TASK REQUIREMENTS:
Each record should appear again in the response exactly as it does in the original.

PROVIDED RECORDS:
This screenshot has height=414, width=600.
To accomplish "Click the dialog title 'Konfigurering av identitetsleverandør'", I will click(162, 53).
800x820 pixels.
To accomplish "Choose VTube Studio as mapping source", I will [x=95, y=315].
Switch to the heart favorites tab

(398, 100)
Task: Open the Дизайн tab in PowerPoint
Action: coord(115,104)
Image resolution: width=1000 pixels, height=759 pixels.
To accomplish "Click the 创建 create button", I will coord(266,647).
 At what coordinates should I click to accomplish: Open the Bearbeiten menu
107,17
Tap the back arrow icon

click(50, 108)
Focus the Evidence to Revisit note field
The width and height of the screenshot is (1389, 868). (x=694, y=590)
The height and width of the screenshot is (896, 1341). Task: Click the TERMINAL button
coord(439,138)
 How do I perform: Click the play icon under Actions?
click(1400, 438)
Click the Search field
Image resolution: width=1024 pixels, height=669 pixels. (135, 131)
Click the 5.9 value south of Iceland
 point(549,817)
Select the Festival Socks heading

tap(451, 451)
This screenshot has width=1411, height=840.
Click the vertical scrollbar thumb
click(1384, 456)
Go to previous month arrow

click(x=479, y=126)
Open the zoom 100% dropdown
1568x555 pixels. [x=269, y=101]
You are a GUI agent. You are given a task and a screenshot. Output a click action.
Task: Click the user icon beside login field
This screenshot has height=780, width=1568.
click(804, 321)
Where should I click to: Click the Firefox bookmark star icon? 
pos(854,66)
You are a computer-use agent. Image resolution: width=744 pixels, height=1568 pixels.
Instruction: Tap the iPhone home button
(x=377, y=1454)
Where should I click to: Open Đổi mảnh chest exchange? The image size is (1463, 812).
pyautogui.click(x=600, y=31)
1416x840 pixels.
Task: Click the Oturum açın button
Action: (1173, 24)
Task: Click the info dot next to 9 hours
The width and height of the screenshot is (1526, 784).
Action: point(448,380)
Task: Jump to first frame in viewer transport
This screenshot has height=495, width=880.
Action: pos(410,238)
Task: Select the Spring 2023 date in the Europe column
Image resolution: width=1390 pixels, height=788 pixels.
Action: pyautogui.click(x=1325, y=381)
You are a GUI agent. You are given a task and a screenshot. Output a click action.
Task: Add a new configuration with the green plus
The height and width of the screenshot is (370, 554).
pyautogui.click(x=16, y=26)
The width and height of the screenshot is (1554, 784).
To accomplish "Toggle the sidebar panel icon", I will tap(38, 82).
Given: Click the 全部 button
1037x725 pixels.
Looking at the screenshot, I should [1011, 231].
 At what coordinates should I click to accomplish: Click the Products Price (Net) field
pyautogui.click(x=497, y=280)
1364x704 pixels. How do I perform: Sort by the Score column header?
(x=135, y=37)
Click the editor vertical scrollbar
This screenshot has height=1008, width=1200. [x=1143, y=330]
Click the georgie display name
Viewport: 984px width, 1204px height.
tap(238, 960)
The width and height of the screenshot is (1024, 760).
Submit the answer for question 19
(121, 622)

TASK OUTPUT:
This screenshot has height=414, width=600.
To accomplish "Click the dialog title 'Konfigurering av identitetsleverandør'", I will click(162, 53).
800x820 pixels.
To accomplish "Choose VTube Studio as mapping source", I will [x=95, y=315].
Switch to the heart favorites tab

(398, 100)
Task: Open the Дизайн tab in PowerPoint
Action: coord(115,104)
Image resolution: width=1000 pixels, height=759 pixels.
To accomplish "Click the 创建 create button", I will coord(266,647).
 At what coordinates should I click to accomplish: Open the Bearbeiten menu
107,17
Tap the back arrow icon

click(50, 108)
Focus the Evidence to Revisit note field
The width and height of the screenshot is (1389, 868). (x=694, y=590)
The height and width of the screenshot is (896, 1341). Task: Click the TERMINAL button
coord(439,138)
 How do I perform: Click the play icon under Actions?
click(1400, 438)
Click the Search field
Image resolution: width=1024 pixels, height=669 pixels. (135, 131)
Click the 5.9 value south of Iceland
 point(549,817)
Select the Festival Socks heading

tap(451, 451)
This screenshot has width=1411, height=840.
Click the vertical scrollbar thumb
click(1384, 456)
Go to previous month arrow

click(x=479, y=126)
Open the zoom 100% dropdown
1568x555 pixels. [x=269, y=101]
You are a GUI agent. You are given a task and a screenshot. Output a click action.
Task: Click the user icon beside login field
This screenshot has height=780, width=1568.
click(804, 321)
Where should I click to: Click the Firefox bookmark star icon? 
pos(854,66)
You are a computer-use agent. Image resolution: width=744 pixels, height=1568 pixels.
Instruction: Tap the iPhone home button
(x=377, y=1454)
Where should I click to: Open Đổi mảnh chest exchange? The image size is (1463, 812).
pyautogui.click(x=600, y=31)
1416x840 pixels.
Task: Click the Oturum açın button
Action: (1173, 24)
Task: Click the info dot next to 9 hours
The width and height of the screenshot is (1526, 784).
Action: point(448,380)
Task: Jump to first frame in viewer transport
This screenshot has height=495, width=880.
Action: pos(410,238)
Task: Select the Spring 2023 date in the Europe column
Image resolution: width=1390 pixels, height=788 pixels.
Action: pyautogui.click(x=1325, y=381)
You are a GUI agent. You are given a task and a screenshot. Output a click action.
Task: Add a new configuration with the green plus
The height and width of the screenshot is (370, 554).
pyautogui.click(x=16, y=26)
The width and height of the screenshot is (1554, 784).
To accomplish "Toggle the sidebar panel icon", I will tap(38, 82).
Given: Click the 全部 button
1037x725 pixels.
Looking at the screenshot, I should [1011, 231].
 At what coordinates should I click to accomplish: Click the Products Price (Net) field
pyautogui.click(x=497, y=280)
1364x704 pixels. How do I perform: Sort by the Score column header?
(x=135, y=37)
Click the editor vertical scrollbar
This screenshot has height=1008, width=1200. [x=1143, y=330]
Click the georgie display name
Viewport: 984px width, 1204px height.
tap(238, 960)
The width and height of the screenshot is (1024, 760).
Submit the answer for question 19
(121, 622)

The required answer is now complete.